(Dataset items)
★ ★ ★
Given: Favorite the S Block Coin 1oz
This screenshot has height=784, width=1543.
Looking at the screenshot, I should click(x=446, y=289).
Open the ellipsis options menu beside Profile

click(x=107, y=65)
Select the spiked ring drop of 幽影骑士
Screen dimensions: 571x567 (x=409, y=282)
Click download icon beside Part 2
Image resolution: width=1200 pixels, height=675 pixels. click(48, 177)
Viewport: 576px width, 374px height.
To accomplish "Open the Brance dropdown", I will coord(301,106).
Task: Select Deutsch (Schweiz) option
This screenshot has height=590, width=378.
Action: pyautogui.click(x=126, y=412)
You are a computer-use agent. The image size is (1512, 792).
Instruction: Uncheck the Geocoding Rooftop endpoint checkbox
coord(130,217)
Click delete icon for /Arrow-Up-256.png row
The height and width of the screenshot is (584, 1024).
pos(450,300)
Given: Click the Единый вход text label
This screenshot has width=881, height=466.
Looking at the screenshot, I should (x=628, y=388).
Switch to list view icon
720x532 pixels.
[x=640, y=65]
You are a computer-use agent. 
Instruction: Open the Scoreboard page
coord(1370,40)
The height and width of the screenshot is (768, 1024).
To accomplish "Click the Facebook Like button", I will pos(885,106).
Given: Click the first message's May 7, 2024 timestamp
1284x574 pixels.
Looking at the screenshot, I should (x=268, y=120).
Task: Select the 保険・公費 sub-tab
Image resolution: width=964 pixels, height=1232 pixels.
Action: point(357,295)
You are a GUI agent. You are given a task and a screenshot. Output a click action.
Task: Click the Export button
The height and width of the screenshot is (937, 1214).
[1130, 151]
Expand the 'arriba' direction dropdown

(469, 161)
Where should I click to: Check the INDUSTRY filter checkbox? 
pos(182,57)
★ ★ ★
Output all of the records exactly, with nothing omitted.

**Solution to this task:**
Given: Favorite the S Block Coin 1oz
This screenshot has height=784, width=1543.
Looking at the screenshot, I should click(x=446, y=289).
Open the ellipsis options menu beside Profile

click(x=107, y=65)
Select the spiked ring drop of 幽影骑士
Screen dimensions: 571x567 (x=409, y=282)
Click download icon beside Part 2
Image resolution: width=1200 pixels, height=675 pixels. click(48, 177)
Viewport: 576px width, 374px height.
To accomplish "Open the Brance dropdown", I will coord(301,106).
Task: Select Deutsch (Schweiz) option
This screenshot has height=590, width=378.
Action: pyautogui.click(x=126, y=412)
You are a computer-use agent. The image size is (1512, 792).
Instruction: Uncheck the Geocoding Rooftop endpoint checkbox
coord(130,217)
Click delete icon for /Arrow-Up-256.png row
The height and width of the screenshot is (584, 1024).
pos(450,300)
Given: Click the Единый вход text label
This screenshot has width=881, height=466.
Looking at the screenshot, I should (x=628, y=388).
Switch to list view icon
720x532 pixels.
[x=640, y=65]
You are a computer-use agent. 
Instruction: Open the Scoreboard page
coord(1370,40)
The height and width of the screenshot is (768, 1024).
To accomplish "Click the Facebook Like button", I will pos(885,106).
Given: Click the first message's May 7, 2024 timestamp
1284x574 pixels.
Looking at the screenshot, I should (x=268, y=120).
Task: Select the 保険・公費 sub-tab
Image resolution: width=964 pixels, height=1232 pixels.
Action: point(357,295)
You are a GUI agent. You are given a task and a screenshot. Output a click action.
Task: Click the Export button
The height and width of the screenshot is (937, 1214).
[1130, 151]
Expand the 'arriba' direction dropdown

(469, 161)
Where should I click to: Check the INDUSTRY filter checkbox? 
pos(182,57)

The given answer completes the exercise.